Data records
==================================================
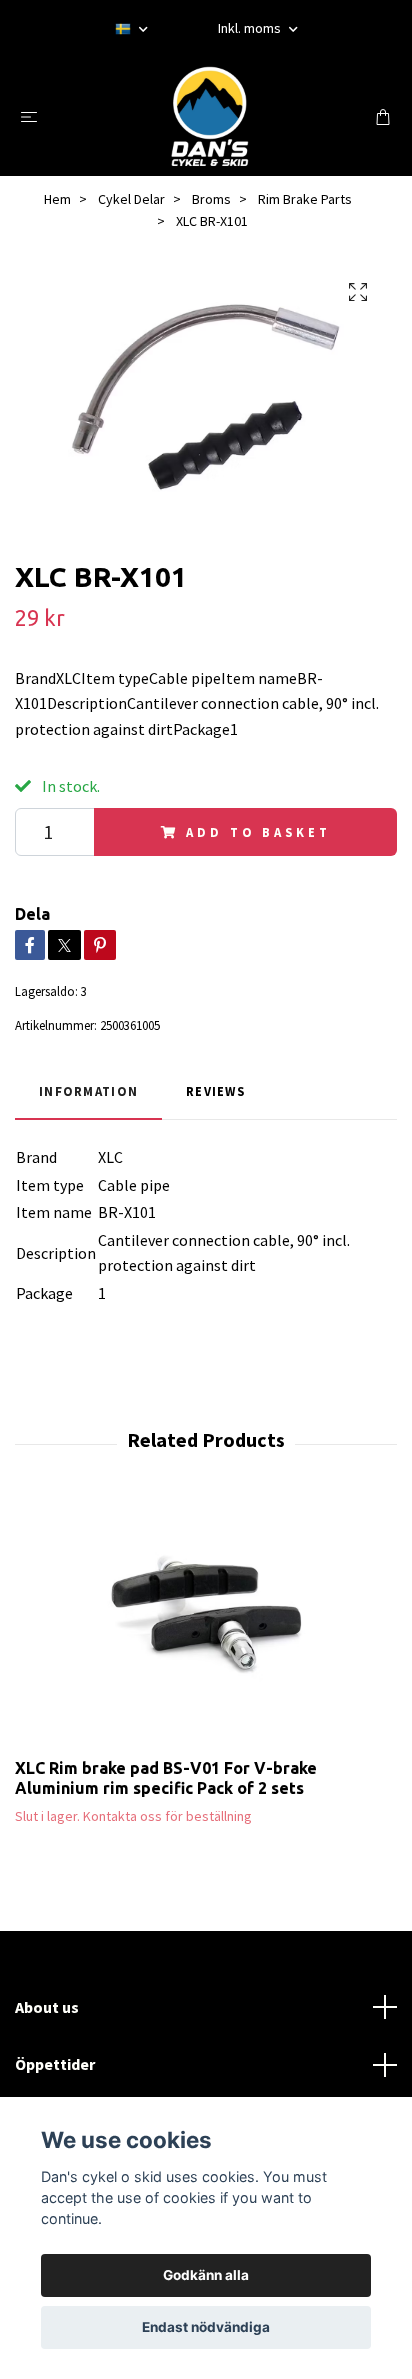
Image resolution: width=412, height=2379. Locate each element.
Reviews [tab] (215, 1091)
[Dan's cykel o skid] (210, 116)
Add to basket (258, 832)
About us (47, 2007)
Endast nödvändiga (206, 2327)
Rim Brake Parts (305, 199)
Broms (211, 199)
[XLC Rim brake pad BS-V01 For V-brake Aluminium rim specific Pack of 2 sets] (206, 1625)
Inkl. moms (251, 28)
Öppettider (55, 2064)
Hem (57, 199)
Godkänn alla (206, 2275)
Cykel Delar (131, 199)
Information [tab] (88, 1091)
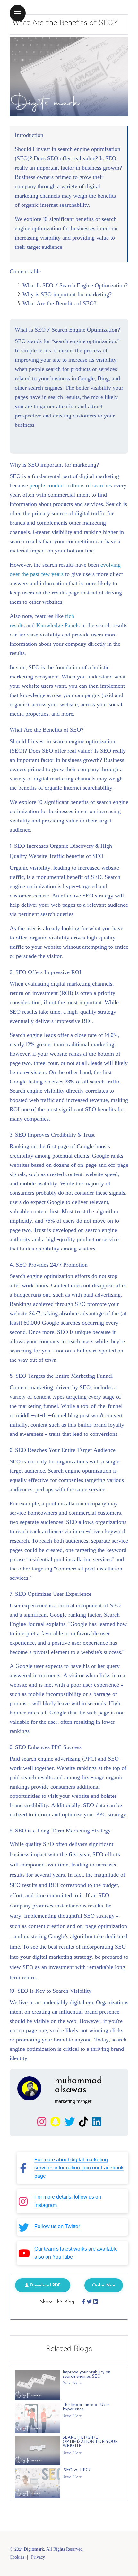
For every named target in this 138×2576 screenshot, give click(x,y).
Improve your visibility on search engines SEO (86, 2374)
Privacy (38, 2558)
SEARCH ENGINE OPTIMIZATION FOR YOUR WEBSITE (90, 2442)
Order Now (103, 2285)
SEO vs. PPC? (77, 2470)
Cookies (17, 2558)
==================================================
Prompt
Please write out exactly, and only, the lines from the beginning of the entries through the line containing "Order Now (103, 2285)", including both and skipping all pictures.

Task output
Image resolution: width=412, height=2379. Locate each element.
Reviews [tab] (215, 1091)
[Dan's cykel o skid] (210, 116)
Add to basket (258, 832)
About us (47, 2007)
Endast nödvändiga (206, 2327)
Rim Brake Parts (305, 199)
Broms (211, 199)
[XLC Rim brake pad BS-V01 For V-brake Aluminium rim specific Pack of 2 sets] (206, 1625)
Inkl. moms (251, 28)
Öppettider (55, 2064)
Hem (57, 199)
Godkänn alla (206, 2275)
Cykel Delar (131, 199)
Information [tab] (88, 1091)
For every named target in this 138×2576 screenshot, give click(x,y).
Improve your visibility on search engines SEO (86, 2374)
Privacy (38, 2558)
SEARCH ENGINE OPTIMIZATION FOR YOUR WEBSITE (90, 2442)
Order Now (103, 2285)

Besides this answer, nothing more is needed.